• [ASSIGNMENT]
I need each line of the entries below that includes the string "level".

-------- PROVIDED ENTRIES --------

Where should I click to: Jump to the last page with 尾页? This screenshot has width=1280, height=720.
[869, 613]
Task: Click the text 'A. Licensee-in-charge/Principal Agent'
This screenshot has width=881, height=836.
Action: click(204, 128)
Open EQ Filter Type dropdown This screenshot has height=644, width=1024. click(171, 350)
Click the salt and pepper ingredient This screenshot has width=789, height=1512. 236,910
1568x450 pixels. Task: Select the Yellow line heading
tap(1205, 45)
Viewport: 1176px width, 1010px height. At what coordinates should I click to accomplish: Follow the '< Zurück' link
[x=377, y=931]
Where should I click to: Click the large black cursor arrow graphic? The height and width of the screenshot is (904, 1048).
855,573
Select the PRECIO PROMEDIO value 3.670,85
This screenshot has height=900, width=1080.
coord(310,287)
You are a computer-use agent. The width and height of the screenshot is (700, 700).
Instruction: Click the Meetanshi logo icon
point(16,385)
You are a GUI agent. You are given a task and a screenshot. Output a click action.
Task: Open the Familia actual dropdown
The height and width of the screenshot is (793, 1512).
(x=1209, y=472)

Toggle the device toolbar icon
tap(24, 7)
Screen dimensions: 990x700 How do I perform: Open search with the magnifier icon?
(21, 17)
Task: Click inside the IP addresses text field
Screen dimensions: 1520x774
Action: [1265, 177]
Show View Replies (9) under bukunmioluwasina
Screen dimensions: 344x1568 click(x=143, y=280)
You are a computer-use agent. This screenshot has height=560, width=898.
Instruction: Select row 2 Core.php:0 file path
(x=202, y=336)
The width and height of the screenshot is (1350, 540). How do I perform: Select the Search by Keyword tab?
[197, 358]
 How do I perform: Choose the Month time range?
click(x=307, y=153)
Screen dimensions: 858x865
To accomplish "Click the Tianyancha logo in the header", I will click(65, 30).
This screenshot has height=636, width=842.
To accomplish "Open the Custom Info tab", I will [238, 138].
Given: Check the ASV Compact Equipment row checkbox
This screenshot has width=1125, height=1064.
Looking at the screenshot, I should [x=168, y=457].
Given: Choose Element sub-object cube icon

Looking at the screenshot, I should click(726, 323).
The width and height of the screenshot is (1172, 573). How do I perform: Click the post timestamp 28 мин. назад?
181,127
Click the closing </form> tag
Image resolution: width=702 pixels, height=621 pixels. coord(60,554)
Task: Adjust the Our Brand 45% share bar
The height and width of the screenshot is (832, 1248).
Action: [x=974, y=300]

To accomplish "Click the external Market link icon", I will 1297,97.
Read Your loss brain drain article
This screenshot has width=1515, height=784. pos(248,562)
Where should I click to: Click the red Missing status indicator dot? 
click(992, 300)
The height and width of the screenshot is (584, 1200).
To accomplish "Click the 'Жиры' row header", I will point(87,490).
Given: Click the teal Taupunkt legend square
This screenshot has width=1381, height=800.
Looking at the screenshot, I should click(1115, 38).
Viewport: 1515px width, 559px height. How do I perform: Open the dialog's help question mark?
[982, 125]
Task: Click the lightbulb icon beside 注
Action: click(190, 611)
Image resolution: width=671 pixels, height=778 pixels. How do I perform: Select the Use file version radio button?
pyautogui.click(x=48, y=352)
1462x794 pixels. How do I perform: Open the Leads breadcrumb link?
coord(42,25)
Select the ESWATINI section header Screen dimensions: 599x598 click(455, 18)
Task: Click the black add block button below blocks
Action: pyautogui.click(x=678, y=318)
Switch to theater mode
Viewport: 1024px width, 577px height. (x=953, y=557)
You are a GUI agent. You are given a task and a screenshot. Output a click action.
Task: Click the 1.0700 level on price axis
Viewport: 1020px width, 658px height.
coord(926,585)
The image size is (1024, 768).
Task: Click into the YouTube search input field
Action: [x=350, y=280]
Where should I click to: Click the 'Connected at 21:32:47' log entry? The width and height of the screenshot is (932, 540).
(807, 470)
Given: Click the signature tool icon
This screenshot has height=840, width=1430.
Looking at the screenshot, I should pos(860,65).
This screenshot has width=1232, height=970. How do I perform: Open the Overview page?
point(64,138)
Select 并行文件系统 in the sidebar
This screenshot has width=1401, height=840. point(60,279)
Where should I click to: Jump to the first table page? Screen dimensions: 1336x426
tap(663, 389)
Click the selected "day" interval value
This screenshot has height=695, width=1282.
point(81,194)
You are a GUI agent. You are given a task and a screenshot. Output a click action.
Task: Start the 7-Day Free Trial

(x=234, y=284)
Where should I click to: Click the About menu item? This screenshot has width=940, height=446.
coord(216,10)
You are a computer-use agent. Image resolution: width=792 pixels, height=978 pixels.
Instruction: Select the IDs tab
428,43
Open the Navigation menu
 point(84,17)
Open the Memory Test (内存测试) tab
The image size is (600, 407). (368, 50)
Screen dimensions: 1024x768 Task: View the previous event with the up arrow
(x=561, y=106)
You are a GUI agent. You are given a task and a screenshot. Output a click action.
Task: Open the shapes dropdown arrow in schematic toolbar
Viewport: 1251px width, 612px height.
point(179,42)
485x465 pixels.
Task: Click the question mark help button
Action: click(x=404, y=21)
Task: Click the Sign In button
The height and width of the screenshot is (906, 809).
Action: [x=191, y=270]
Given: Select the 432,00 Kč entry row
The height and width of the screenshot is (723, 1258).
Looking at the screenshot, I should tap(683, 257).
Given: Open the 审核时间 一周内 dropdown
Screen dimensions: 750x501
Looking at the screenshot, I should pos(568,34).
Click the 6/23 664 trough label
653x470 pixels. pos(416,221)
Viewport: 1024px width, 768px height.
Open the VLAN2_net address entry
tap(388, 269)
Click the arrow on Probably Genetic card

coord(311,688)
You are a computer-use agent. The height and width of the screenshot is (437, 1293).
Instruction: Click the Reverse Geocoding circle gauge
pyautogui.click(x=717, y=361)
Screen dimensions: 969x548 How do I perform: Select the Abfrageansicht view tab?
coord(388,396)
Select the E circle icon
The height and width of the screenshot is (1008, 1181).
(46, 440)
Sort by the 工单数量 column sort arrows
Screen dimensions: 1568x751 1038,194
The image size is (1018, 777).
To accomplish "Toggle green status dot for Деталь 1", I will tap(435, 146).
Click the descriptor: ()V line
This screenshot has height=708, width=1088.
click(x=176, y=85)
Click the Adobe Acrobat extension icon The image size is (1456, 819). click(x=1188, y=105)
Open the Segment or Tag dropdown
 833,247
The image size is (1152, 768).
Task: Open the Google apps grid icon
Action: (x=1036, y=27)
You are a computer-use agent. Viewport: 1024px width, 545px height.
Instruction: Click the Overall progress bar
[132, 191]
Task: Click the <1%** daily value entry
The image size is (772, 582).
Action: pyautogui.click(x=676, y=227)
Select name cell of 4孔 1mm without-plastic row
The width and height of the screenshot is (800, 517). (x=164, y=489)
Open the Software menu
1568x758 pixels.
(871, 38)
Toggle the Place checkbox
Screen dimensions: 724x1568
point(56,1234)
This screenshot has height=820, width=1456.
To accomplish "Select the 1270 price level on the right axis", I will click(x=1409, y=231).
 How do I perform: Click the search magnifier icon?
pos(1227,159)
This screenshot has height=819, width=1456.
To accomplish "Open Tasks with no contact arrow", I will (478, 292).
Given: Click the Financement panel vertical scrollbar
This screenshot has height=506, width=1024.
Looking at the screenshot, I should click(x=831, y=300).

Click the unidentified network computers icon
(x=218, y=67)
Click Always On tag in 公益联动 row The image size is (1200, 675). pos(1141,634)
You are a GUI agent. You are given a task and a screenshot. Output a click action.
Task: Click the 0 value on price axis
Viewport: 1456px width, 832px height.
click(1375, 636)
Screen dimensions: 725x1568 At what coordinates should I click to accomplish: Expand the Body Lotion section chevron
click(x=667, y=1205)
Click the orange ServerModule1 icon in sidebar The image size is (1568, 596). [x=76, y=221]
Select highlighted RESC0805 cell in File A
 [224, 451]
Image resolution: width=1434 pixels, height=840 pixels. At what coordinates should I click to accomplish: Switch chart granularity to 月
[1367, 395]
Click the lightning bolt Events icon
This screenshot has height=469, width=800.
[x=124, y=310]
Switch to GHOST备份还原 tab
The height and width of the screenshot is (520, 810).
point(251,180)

--------

• [EXPECTED ANSWER]
Task: Click the 1.0700 level on price axis
To accomplish "Select the 1270 price level on the right axis", I will click(x=1409, y=231).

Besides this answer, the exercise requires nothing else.